#### PROBLEM DETAILS
The answer should be an exact copy of the lines from the line with "Alf Lechner (82, 513)" through the last line of the entries, and no other lines.

[Records from a dataset]
*** Block opens ***
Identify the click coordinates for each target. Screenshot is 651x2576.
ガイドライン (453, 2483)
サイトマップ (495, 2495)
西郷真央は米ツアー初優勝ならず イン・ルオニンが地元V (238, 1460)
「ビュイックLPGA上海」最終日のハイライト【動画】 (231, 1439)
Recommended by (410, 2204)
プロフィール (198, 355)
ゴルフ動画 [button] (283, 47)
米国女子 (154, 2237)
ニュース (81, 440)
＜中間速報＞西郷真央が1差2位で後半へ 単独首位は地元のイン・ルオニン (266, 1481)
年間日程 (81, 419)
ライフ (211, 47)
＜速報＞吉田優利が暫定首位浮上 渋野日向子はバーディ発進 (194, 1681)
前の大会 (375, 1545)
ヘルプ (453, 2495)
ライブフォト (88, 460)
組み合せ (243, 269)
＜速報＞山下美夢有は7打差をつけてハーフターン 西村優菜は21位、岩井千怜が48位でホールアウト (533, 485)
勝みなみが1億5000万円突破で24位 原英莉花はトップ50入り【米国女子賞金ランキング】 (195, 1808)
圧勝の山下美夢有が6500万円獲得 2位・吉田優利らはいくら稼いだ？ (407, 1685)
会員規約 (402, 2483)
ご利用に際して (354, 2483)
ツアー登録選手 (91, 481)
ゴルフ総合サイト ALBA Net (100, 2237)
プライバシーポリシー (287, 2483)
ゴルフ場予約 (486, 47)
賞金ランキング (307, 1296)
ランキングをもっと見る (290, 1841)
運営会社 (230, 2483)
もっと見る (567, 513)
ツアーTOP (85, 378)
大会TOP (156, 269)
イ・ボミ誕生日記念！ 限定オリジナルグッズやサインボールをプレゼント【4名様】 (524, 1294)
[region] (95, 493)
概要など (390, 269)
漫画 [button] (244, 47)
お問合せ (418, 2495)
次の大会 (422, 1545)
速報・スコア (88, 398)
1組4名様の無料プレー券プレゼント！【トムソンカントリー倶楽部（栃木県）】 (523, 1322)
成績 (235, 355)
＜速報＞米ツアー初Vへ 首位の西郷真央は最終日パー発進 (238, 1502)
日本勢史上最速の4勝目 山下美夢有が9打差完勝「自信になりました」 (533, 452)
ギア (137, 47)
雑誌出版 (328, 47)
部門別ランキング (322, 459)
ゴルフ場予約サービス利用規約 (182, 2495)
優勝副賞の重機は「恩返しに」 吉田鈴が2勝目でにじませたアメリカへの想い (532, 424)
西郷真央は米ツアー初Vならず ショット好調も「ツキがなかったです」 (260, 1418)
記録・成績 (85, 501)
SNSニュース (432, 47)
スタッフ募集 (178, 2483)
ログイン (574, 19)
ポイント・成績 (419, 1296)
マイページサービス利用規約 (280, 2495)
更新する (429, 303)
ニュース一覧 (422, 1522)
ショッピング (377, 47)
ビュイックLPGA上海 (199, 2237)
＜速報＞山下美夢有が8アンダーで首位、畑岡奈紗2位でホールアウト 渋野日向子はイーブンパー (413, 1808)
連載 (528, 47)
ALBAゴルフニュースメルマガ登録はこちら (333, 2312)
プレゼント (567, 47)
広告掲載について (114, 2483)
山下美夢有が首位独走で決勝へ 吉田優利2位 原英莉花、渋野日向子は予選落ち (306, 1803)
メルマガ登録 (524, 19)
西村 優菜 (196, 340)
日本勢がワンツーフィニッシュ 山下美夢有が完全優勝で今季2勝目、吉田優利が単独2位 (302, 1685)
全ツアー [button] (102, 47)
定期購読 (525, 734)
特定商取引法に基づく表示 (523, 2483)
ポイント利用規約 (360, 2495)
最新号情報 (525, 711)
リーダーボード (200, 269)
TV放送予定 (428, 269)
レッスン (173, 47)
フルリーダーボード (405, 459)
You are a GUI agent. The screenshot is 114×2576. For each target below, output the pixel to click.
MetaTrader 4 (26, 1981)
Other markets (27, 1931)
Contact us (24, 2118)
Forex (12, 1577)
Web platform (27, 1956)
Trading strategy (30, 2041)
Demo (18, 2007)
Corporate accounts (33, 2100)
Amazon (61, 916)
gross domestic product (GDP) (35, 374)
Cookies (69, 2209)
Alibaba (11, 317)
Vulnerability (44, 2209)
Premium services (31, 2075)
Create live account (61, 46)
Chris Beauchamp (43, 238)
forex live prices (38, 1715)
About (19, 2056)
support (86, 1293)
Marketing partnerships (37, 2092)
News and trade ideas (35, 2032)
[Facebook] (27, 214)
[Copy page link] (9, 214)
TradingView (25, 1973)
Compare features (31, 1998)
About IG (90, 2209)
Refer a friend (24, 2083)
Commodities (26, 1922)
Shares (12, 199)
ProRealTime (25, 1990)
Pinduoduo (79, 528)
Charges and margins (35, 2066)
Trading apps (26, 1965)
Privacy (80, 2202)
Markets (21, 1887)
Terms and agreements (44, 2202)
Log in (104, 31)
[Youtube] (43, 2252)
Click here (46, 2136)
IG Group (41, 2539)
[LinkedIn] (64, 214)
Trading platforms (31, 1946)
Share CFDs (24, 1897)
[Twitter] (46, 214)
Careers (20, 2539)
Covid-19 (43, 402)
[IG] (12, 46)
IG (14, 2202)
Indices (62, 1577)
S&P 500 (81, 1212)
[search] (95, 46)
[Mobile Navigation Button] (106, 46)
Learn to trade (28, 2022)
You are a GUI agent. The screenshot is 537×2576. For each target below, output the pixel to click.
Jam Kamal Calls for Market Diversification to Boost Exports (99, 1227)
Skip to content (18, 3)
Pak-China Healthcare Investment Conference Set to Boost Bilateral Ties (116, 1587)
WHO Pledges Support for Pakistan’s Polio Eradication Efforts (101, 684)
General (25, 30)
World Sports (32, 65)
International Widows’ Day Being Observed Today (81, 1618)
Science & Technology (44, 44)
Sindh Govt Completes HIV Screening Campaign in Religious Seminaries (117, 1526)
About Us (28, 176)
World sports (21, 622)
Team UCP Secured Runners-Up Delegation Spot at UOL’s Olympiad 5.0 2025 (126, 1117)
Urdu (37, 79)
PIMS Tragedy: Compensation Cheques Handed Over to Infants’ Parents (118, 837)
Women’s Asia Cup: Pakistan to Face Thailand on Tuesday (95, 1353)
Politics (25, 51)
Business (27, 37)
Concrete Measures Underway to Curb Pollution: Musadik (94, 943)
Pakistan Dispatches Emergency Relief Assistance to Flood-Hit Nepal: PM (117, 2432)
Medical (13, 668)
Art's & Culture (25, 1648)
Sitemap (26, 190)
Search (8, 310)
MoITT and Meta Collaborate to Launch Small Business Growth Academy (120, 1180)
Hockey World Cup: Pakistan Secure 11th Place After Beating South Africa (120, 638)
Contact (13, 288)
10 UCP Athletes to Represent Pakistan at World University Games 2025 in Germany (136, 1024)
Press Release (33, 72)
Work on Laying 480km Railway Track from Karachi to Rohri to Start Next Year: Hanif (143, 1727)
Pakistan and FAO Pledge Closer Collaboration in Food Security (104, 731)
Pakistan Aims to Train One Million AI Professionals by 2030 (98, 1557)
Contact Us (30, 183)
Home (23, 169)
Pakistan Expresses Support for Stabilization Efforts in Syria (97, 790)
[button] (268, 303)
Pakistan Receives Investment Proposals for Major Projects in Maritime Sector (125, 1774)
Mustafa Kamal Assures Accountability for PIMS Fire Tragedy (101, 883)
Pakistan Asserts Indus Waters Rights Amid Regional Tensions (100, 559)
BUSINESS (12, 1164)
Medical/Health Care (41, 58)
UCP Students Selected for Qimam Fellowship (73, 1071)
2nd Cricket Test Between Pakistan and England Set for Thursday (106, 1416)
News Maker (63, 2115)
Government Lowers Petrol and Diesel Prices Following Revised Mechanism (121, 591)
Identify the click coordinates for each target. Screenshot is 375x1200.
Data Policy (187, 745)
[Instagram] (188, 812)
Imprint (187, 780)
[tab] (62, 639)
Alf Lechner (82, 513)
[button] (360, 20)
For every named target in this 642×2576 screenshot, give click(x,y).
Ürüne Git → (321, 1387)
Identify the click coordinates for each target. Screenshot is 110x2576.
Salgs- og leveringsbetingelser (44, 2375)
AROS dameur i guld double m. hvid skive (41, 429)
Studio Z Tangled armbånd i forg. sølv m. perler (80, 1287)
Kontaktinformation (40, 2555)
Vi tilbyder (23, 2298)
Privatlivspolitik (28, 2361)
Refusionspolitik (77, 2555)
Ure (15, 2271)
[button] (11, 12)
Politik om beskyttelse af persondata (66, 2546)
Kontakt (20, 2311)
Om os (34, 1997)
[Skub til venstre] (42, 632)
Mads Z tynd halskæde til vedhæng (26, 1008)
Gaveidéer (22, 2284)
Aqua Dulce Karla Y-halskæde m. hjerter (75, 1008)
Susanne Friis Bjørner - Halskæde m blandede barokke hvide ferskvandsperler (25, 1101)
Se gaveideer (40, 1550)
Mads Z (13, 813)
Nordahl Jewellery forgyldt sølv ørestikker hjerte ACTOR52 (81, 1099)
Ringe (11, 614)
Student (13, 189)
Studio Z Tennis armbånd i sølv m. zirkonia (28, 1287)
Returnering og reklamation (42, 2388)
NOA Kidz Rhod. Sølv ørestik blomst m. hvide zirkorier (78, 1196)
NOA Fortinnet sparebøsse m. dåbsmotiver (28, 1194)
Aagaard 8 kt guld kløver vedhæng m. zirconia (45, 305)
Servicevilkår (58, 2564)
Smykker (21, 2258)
*** Block closes ***
#### YOUR SOLUTION
Alf Lechner (82, 513)
[button] (360, 20)
For every named target in this 642×2576 screenshot, give click(x,y).
Ürüne Git → (321, 1387)
Identify the click coordinates for each target. Screenshot is 110x2576.
Salgs- og leveringsbetingelser (44, 2375)
AROS dameur i guld double m. hvid skive (41, 429)
Studio Z Tangled armbånd i forg. sølv m. perler (80, 1287)
Kontaktinformation (40, 2555)
Vi tilbyder (23, 2298)
Privatlivspolitik (28, 2361)
Refusionspolitik (77, 2555)
Ure (15, 2271)
[button] (11, 12)
Politik om beskyttelse af persondata (66, 2546)
Kontakt (20, 2311)
Om os (34, 1997)
[Skub til venstre] (42, 632)
Mads Z tynd halskæde til vedhæng (26, 1008)
Gaveidéer (22, 2284)
Aqua Dulce Karla Y-halskæde m. hjerter (75, 1008)
Susanne Friis Bjørner - Halskæde m blandede barokke hvide ferskvandsperler (25, 1101)
Se gaveideer (40, 1550)
Mads Z (13, 813)
Nordahl Jewellery forgyldt sølv ørestikker hjerte ACTOR52 (81, 1099)
Ringe (11, 614)
Student (13, 189)
Studio Z Tennis armbånd i sølv m. zirkonia (28, 1287)
Returnering og reklamation (42, 2388)
NOA Kidz Rhod. Sølv ørestik blomst m. hvide zirkorier (78, 1196)
NOA Fortinnet sparebøsse m. dåbsmotiver (28, 1194)
Aagaard 8 kt guld kløver vedhæng m. zirconia (45, 305)
Servicevilkår (58, 2564)
Smykker (21, 2258)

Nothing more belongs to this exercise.